Abstract

We analyzed the effects of velocity-monitored resistance training (RT) with a velocity loss of 20% on strength and functional capacity in institutionalized older adults. Thirty-nine participants (78.8 ± 6.7 years) were divided into a control group (CG; n = 20) or an RT group (n = 19). Over 10 weeks, the RT group performed two sessions per week, and the mean velocity of each repetition was monitored in the leg-press and chest-press exercises at 40–65% of one-repetition maximum (1RM). The set ended when the participants reached a velocity loss of 20%. The CG maintained their daily routine. At pre- and post-test, both groups were assessed in the 1RM leg-press, 1RM chest-press, handgrip strength, medicine ball throw (MBT), walking speed, and sit-to-stand (STS). At baseline, we did not find significant differences between groups. After 10 weeks, we observed significant differences (p < 0.001–0.01) between groups in the 1RM leg-press, 1RM chest-press, MBT-1 kg, and STS. The RT group performed a total number of repetitions of 437.6 ± 66.1 in the leg-press and 296.4 ± 78.9 in the chest-press.
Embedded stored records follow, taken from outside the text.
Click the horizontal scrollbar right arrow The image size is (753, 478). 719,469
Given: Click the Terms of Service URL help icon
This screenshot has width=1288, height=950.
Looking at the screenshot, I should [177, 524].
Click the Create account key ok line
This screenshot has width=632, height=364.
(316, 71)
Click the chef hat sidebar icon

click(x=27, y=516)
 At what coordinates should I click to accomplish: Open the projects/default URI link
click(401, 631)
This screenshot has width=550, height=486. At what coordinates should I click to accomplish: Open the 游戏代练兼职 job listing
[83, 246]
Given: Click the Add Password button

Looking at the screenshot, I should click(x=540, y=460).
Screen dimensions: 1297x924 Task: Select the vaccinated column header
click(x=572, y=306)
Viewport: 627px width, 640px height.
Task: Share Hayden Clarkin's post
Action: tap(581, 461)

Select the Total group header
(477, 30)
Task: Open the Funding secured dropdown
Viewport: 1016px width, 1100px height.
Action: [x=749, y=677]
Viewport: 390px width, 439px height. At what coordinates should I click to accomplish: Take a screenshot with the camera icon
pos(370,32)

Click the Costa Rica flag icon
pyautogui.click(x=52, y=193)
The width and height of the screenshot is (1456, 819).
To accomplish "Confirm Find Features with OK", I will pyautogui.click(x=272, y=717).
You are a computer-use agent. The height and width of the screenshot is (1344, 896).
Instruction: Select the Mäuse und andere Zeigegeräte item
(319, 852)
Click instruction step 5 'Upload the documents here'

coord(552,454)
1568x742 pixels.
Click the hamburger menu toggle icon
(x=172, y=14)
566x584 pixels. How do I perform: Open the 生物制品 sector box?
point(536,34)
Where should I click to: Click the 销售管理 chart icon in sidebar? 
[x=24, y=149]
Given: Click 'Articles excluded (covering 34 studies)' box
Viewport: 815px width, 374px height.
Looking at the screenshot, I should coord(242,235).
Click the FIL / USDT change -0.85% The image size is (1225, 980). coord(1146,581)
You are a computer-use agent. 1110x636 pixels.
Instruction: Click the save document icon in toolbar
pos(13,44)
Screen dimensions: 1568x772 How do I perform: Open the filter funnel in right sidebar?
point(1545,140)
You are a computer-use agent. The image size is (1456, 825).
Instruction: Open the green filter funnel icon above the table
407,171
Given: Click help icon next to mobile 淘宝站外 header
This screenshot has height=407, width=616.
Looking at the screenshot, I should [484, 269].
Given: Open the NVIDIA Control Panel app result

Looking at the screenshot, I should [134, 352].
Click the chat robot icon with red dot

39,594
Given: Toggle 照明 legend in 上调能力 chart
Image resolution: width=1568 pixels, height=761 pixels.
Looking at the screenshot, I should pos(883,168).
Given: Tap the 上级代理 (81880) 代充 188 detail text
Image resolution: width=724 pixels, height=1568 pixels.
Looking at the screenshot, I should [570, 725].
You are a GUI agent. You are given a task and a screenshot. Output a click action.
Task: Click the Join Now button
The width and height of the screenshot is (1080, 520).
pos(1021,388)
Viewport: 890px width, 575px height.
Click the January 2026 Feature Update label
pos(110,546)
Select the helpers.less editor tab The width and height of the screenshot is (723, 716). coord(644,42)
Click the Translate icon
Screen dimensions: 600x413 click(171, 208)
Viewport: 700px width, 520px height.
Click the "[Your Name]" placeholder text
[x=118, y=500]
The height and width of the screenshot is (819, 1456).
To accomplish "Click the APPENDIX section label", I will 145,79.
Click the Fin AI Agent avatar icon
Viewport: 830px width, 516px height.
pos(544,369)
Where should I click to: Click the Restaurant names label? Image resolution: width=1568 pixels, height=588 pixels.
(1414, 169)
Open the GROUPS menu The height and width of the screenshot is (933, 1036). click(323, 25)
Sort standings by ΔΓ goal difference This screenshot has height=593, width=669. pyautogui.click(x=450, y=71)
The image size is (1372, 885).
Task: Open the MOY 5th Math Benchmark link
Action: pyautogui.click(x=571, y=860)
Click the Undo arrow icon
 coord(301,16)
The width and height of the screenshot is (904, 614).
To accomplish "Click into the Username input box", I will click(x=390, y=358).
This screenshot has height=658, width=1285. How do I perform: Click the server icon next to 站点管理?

Our results demonstrate that velocity loss effectively prescribes the volume in older adults and that a threshold of 20% improves strength-related variables in this population.

Highlights

  • A significant challenge for public and private health services is to preserve functional capacity as people get older [1,2]

  • After 10 weeks, significant differences between groups were observed in the one-repetition maximum (1RM) leg-press, 1RM chest-press, medicine ball throw (MBT)-1kg, STS, STS-MV, and STS mean power (STS-MP)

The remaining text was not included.